In the end, it’s not the years in your life that count. It’s the life in your years.
~ Abraham Lincoln
If there’s a personal reason behind workplace productivity, it’s that. Make the most of the time you’re allotted on this mortal coil. And that means making the time you spend at work worth it.
Productivity = Energy + Focus + Time Management
I was chatting with a colleague yesterday and he asked about a rubric I shared with the team for prioritizing when to do what.
In a service group like ours, we are constantly feeling torn between operations and projects. If you spend all your time at work playing whack-a-mole on the ticket queue, you’re not going to get some big heavy rocks moved that just need moving.

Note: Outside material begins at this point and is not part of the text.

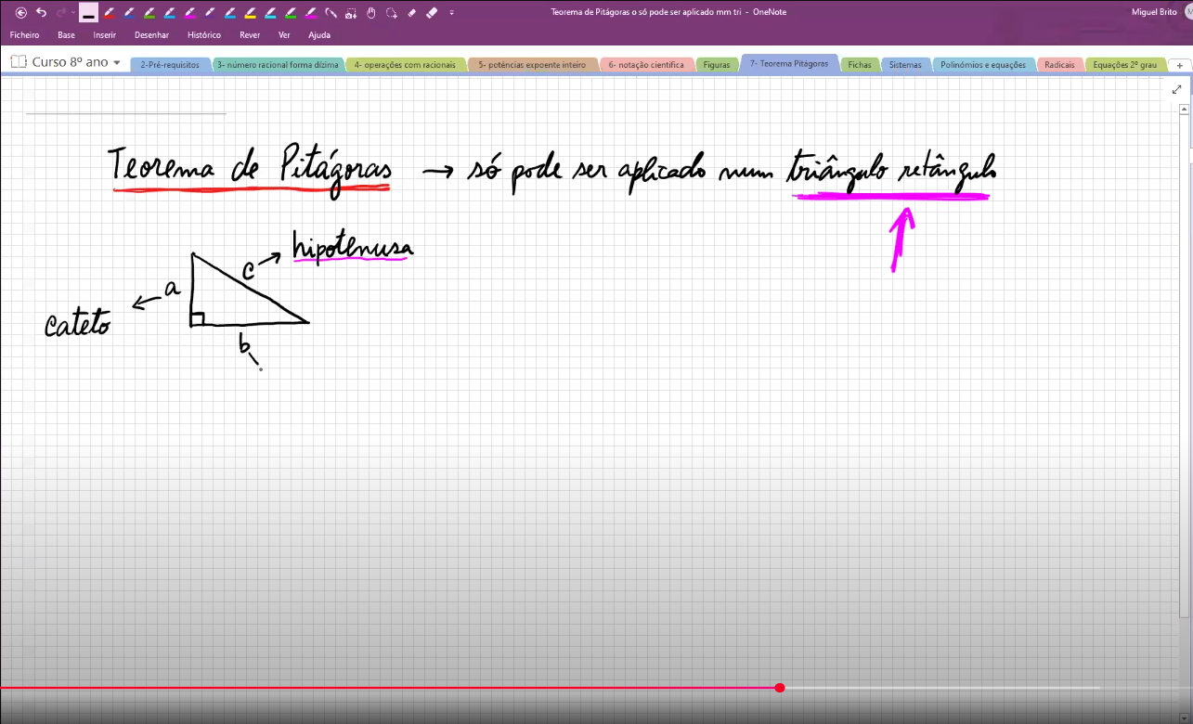Expand quick access toolbar customize arrow

coord(451,13)
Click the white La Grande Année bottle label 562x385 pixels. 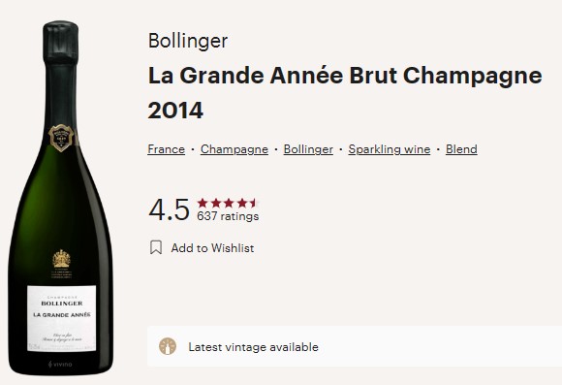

On the other hand, if you spend all your time on project work and let the request queue build up, you’re not going to be successful. That is, designing a better boat when you’re taking on water is a bad idea. At the same time, working on nothing but incidents and not addressing the root problem is like plugging holes in a colander instead of getting a bowl.
Enough metaphors. You get it. Balance.
Doing things right and doing the right things.

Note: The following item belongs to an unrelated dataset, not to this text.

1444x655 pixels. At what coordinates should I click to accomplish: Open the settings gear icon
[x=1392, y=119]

There’s a lot of borrowing in the productivity space. Lots of remixing of older ideas and presented as if they were new and revolutionary. Every couple years, there’s a new book or method. Read them if they help, but keep in mind that there are few new ideas. Just re-framing. If something clicks for you, great. But none of it is new.
Take for example the Eisenhower Matrix or the Stephen Covey Quadrants. They’re the exact same thing, several decades apart.

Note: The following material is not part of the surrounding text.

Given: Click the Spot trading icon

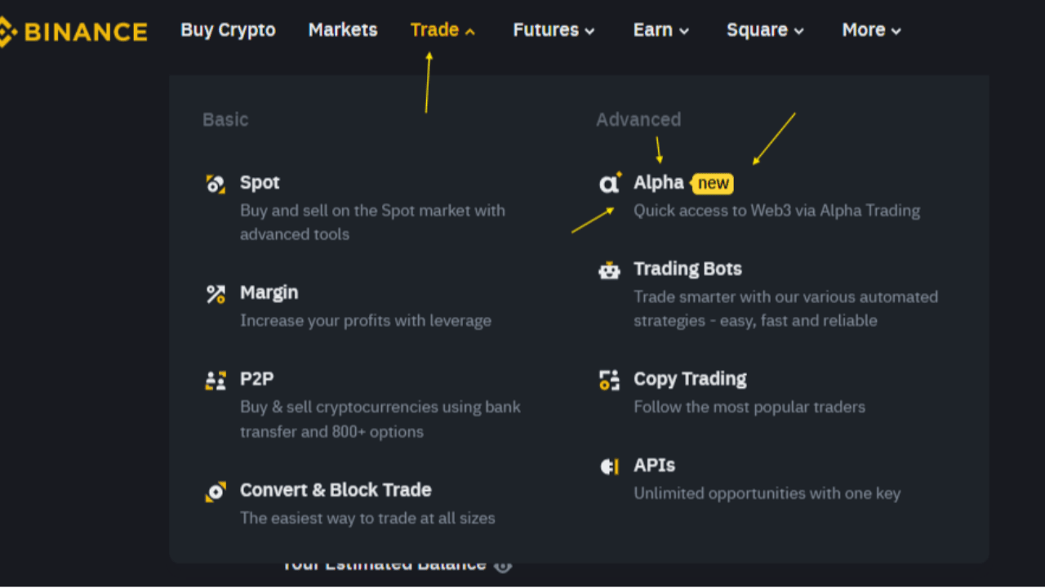Looking at the screenshot, I should pos(216,183).
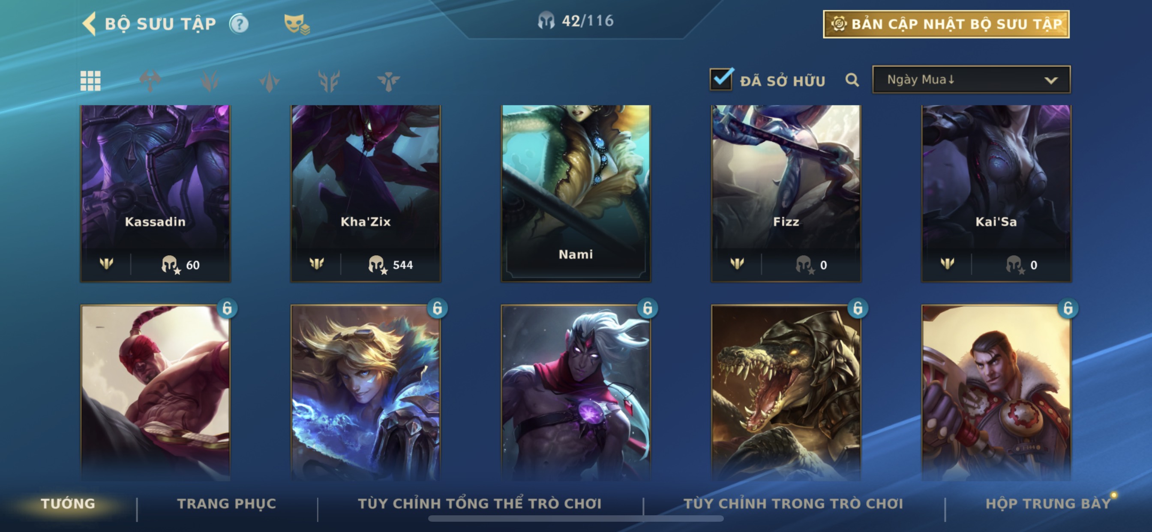
Task: Open the golden mask skins icon
Action: pos(296,24)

What is important is seldom urgent and what is urgent is seldom important.
~ Dwight Eisenhower
Stephen Covey’s version lays it out a bit more:
- Quadrant I is for the immediate and important deadlines.
- Quadrant II is for long-term strategizing and development.
- Quadrant III is for time pressured distractions. They are not really important, but someone wants it now.
- Quadrant IV is for those activities that yield little in any value. These are activities that are often used for taking a break in time pressured and important activities.
You can also look at the quadrants as a way of dealing with your inbox: Do, Decide, Delegate, Delete. These actions line up nicely with the quadrants.
If you think about it, Risk Management Analysis looks the same if you equate Probability to Urgency and Impact to Importance.
It’s all the same grid.
You can even use this approach to evaluate how you communicate, consume media and spend your time. What quadrant do Facebook and Netflix live in? Do you spend a lot of time in your life doing quadrant 4 stuff?
Yeah, that chair just got a little more uncomfortable. No one is saying that those things don’t have value. But are they tombstone worthy?
Here lies Doug.
He regularly binge-watched Firefly.
Anyway, back to my colleague’s question.
Projects are about Importance and Operations are about Urgency. Generally speaking.
Looking at a heap of work? Do the Important and Urgent stuff first. Then work on the Important stuff. Then work on the Urgent and less Important (because, you can’t ignore it forever). And do whatever you can do to drop the not Important and not Urgent. Or at least give it the squinty side-eye and ask if that’s the really most important thing to do.
I find the 2×2 a little too limiting. Numerical scoring like we do for risk management works, but seems overkill for evaluating your todo list and ticket queue. So I use the venerable 3×3: Low, Medium, High approach. It’s easy to apply and evaluate in your head. And you get to decide the threshold for what to do when dealing with the Mediums.
To sum up:
Activity is not Productivity.
It’s really easy to derive a sense of false accomplishment from working on urgent and unimportant things. Quick hit stuff.
Urgency is a trap because it’s subjective perception. Do the important stuff. And stop letting your priorities be set by other people via your email inbox.
How you spend your time is a choice. It’s rarely about having enough time. It’s more often a willful choice where to place your attention.